# [DEV] BIONIC 5.9.904 System Dump



## dubsx (Oct 23, 2011)

Mod Type:: ROM

Difficulty:: Very Easy

Mod Status:: Stable

Apply In:: Other (See Description)

Requires Root:: Yes

Source:: 
*THIS IS NOT A FLASHABLE ZIP, DO NOT FLASH IN RECOVERY OR ANYWHERE ELSE*

This is strictly for developmental use or just anyone in general that might want it.

Haven't see this anywhere else yet and I know a couple (sadly they are a dying breed) devs out there looking for this.

BIONIC 5.9.904 SYSTEM DUMP:

http://gunnermike53.com/Themers/dubsx/system_5.9.904.zip


----------



## nivag (Nov 5, 2011)

So is this just stock .904 that is flashable in cwm? I've been looking for a stock .904 ROM to debloat and make some changes to. Is this file what i should start with?

Sent from my DROID BIONIC using RootzWiki


----------



## bamafan39 (Nov 5, 2011)

nivag said:


> So is this just stock .904 that is flashable in cwm? I've been looking for a stock .904 ROM to debloat and make some changes to. Is this file what i should start with?
> 
> Sent from my DROID BIONIC using RootzWiki


theres a flashable .904 deodexed on eclipse forums


----------



## marleyinoc (Oct 10, 2011)

The OP clearly says this is not flashable.

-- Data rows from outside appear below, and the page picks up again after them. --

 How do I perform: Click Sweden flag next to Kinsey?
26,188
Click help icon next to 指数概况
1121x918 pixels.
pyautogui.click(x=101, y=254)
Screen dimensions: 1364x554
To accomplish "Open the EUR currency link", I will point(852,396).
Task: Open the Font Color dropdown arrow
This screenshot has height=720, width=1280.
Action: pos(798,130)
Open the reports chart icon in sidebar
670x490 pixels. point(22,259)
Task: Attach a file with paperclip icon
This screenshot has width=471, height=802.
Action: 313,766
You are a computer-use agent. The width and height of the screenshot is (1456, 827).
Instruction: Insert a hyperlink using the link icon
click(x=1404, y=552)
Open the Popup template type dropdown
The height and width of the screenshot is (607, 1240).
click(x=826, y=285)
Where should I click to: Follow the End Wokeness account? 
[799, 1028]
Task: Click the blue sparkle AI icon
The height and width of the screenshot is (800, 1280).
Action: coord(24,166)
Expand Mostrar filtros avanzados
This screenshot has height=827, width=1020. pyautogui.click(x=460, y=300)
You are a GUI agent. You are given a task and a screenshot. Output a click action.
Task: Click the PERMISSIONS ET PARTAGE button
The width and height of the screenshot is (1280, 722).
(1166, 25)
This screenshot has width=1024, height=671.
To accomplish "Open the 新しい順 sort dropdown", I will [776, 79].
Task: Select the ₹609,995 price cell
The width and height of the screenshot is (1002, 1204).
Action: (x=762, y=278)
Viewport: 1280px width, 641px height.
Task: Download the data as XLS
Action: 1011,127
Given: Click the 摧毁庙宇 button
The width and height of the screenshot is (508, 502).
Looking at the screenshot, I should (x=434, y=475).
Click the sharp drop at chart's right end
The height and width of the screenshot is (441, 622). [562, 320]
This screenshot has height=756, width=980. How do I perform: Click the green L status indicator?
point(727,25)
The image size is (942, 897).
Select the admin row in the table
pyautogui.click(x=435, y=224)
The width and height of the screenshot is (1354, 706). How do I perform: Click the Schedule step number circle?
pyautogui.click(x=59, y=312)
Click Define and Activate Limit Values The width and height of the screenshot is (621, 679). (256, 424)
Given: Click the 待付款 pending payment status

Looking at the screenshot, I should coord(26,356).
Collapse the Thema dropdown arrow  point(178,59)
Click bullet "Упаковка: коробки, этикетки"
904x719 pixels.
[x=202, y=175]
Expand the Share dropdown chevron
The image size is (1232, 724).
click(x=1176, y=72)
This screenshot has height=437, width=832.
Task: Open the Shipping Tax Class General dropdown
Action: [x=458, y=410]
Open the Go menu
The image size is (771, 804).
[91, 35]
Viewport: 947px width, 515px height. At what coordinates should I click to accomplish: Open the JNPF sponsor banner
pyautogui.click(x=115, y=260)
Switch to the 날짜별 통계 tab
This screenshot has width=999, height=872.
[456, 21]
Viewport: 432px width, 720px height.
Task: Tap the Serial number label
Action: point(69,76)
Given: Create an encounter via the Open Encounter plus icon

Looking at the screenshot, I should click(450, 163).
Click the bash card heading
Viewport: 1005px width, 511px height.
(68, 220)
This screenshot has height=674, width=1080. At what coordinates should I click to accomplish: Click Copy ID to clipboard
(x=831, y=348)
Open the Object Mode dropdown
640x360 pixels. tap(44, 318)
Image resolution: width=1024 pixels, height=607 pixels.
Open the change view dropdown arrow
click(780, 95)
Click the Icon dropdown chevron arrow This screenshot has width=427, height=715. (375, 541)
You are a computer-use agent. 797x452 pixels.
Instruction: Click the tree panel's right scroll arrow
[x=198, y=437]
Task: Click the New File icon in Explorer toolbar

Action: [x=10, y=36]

Sent from my DROID BIONIC using RootzWiki


----------



## smilepak (Aug 11, 2011)

Funny how people ask questions when it is clearly stated in RED and BOLD and LARGE fonts....


----------



## dubsx (Oct 23, 2011)

lol...I will reiterate...THIS IS NOT A FLASHABLE ZIP

if you are still wondering why I posted this if it's not even flashable then this probably isn't for you lol

    

xoxo 
-dubs

Sent from my DROID BIONIC using Tapatalk 2


----------



## nivag (Nov 5, 2011)

bamafan39 said:


> The OP clearly says this is not flashable.
> 
> Sent from my DROID BIONIC using RootzWiki


Sorry for the dumb question I swear when I read the OP last night the bold red letters saying this is not flashable were not there. Either that or im just dumb.


----------



## marleyinoc (Oct 10, 2011)

I didn't need to say "clearly" like that. Sorry. And yeah, it could have been edited so maybe I'm the dumb one this time  - Wouldn't be first time, either!


----------



## Draexo (Jul 19, 2011)

dubsx said:


> Mod Type:: ROM
> 
> Difficulty:: Very Easy
> 
> ...


This is better than sliced bread!


----------